— Records shown —
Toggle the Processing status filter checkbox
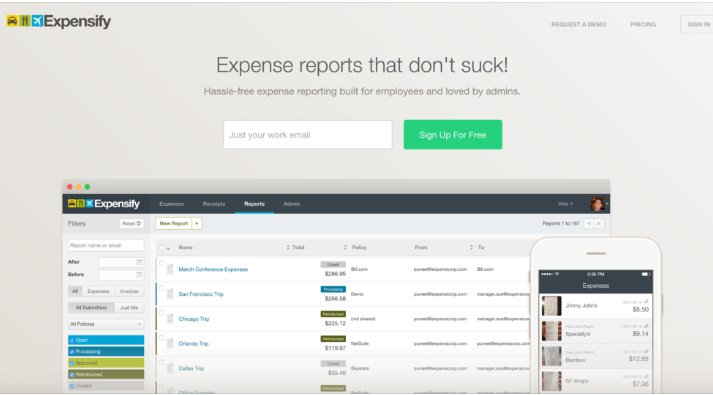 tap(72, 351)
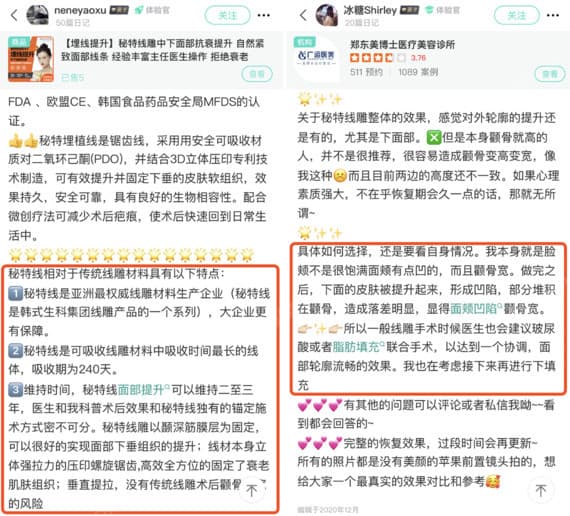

---

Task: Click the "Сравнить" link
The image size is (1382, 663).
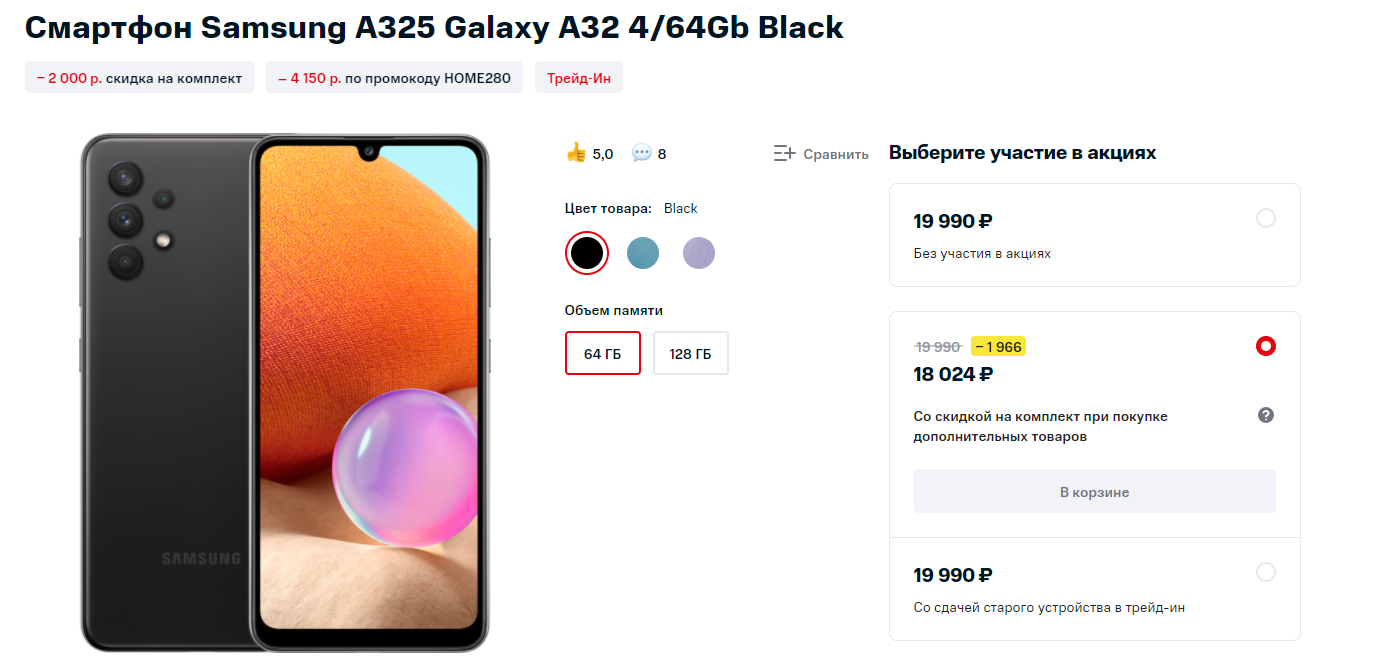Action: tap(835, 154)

==

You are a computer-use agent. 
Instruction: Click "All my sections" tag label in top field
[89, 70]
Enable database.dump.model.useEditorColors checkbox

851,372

— Stated task —
Copy out the part of the records that opens with the line containing "Task: Click the" and closes with the line containing "Action: tap(835, 154)", requests included. Shift every coordinate in the answers by -78, and leave the pictures out.

— Correct answer —
Task: Click the "Сравнить" link
The image size is (1382, 663).
Action: tap(757, 76)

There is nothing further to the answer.